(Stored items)
######

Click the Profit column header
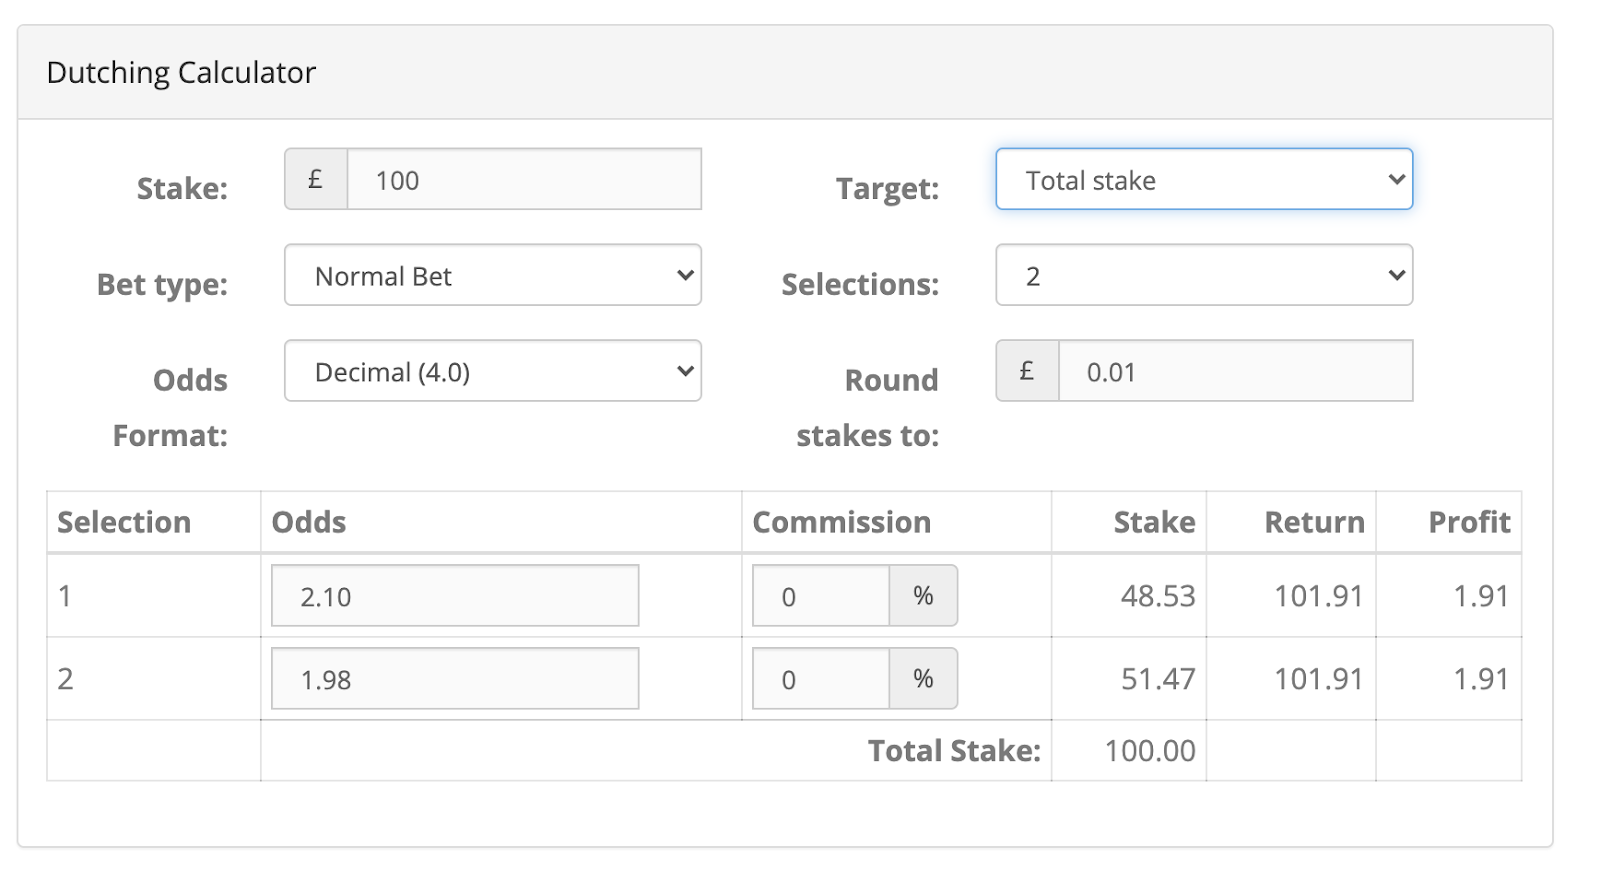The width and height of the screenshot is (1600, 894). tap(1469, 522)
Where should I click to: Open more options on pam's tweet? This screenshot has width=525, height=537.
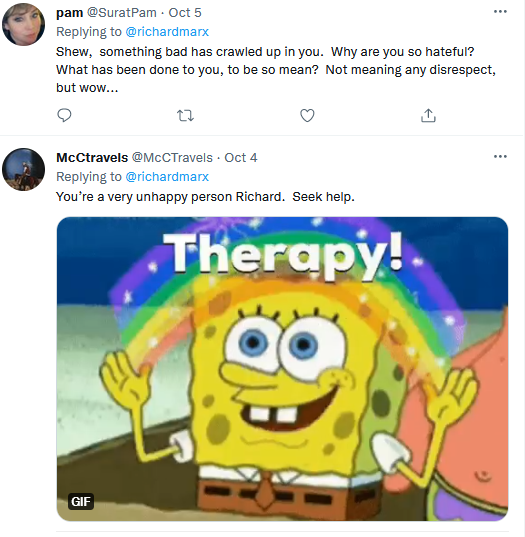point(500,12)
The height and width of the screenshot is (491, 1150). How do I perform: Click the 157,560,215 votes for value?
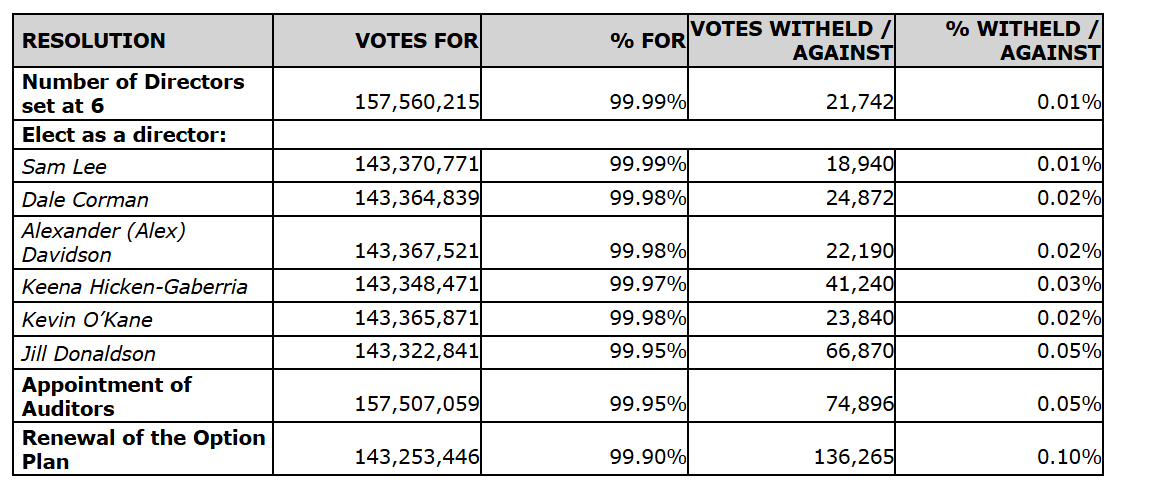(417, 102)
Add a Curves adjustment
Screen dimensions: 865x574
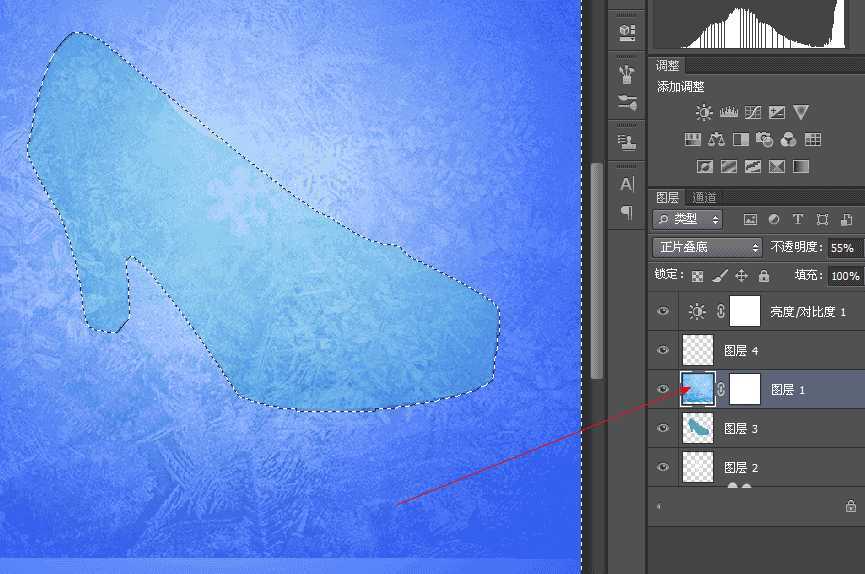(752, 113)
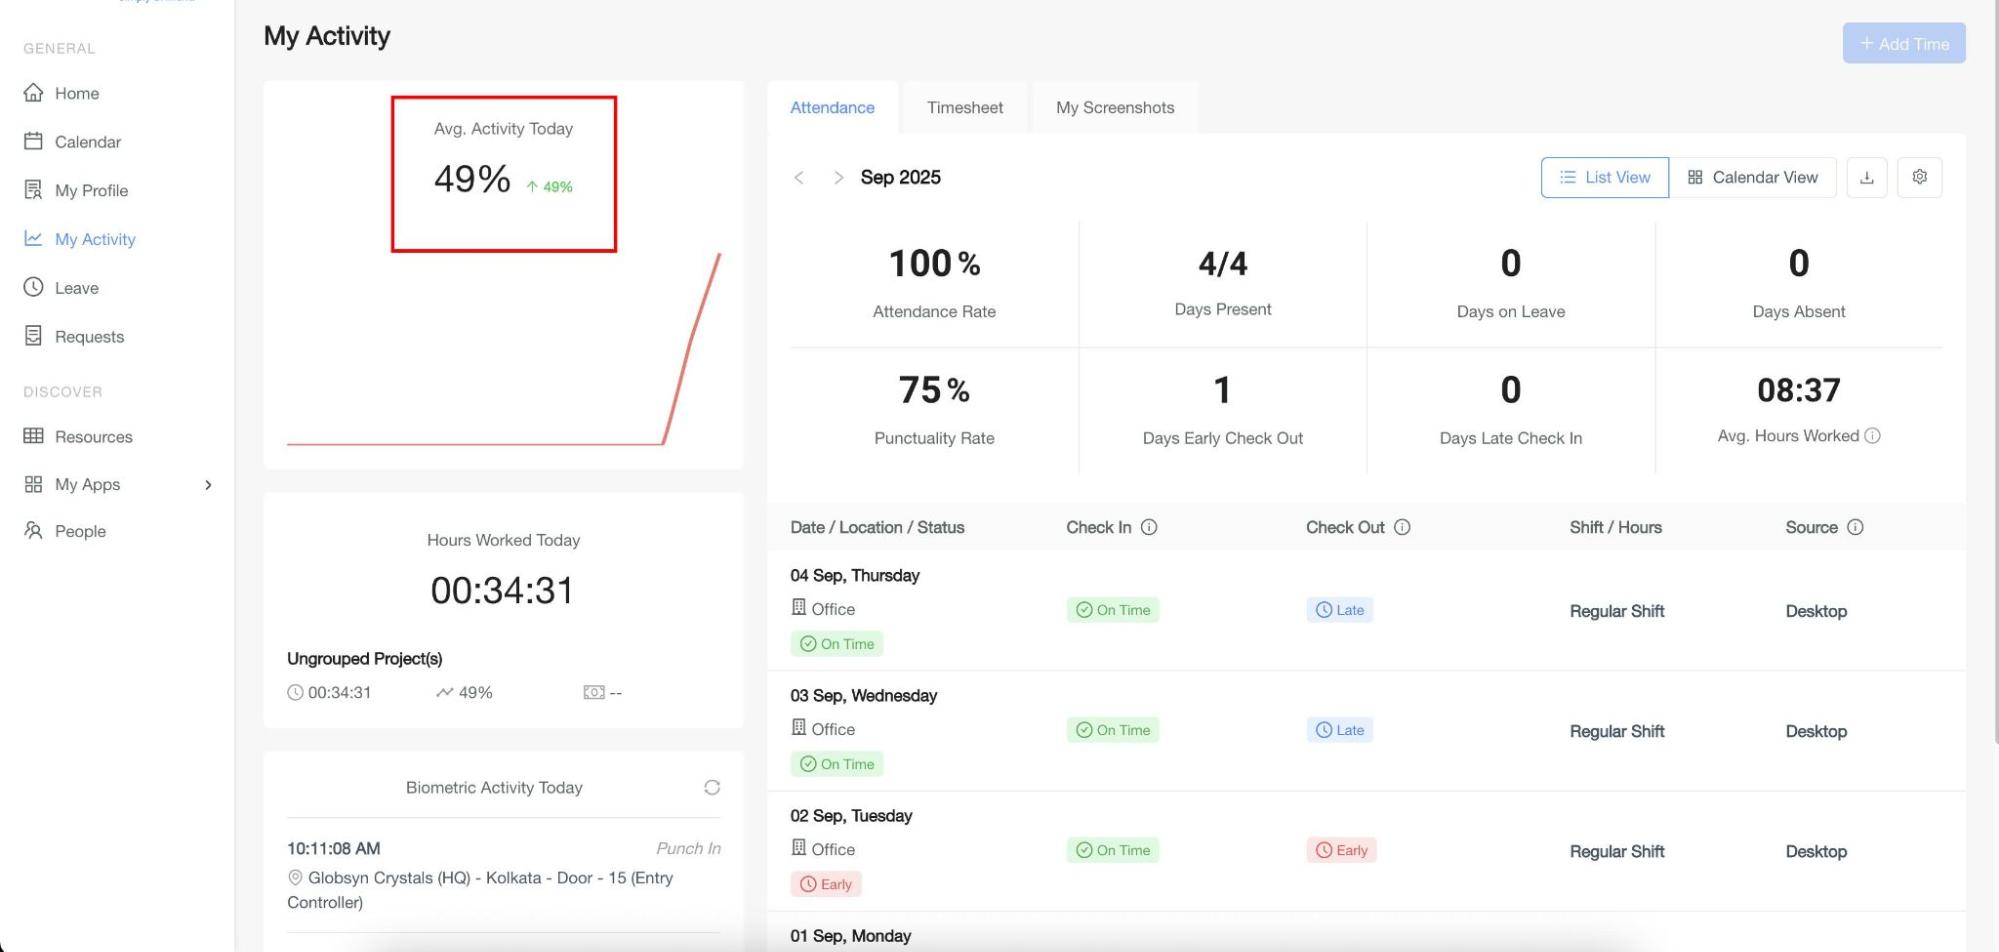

######

_What needs to be done_.
The range to copy runs from the line with "Where should I" to the last line of the entries, both included; copy it exactly and leave out the pictures.

_Exercise response_.
Where should I click to: Open more options on pam's tweet? This screenshot has width=525, height=537.
point(500,12)
The height and width of the screenshot is (491, 1150). How do I perform: Click the 157,560,215 votes for value?
(417, 102)
Add a Curves adjustment
Screen dimensions: 865x574
(752, 113)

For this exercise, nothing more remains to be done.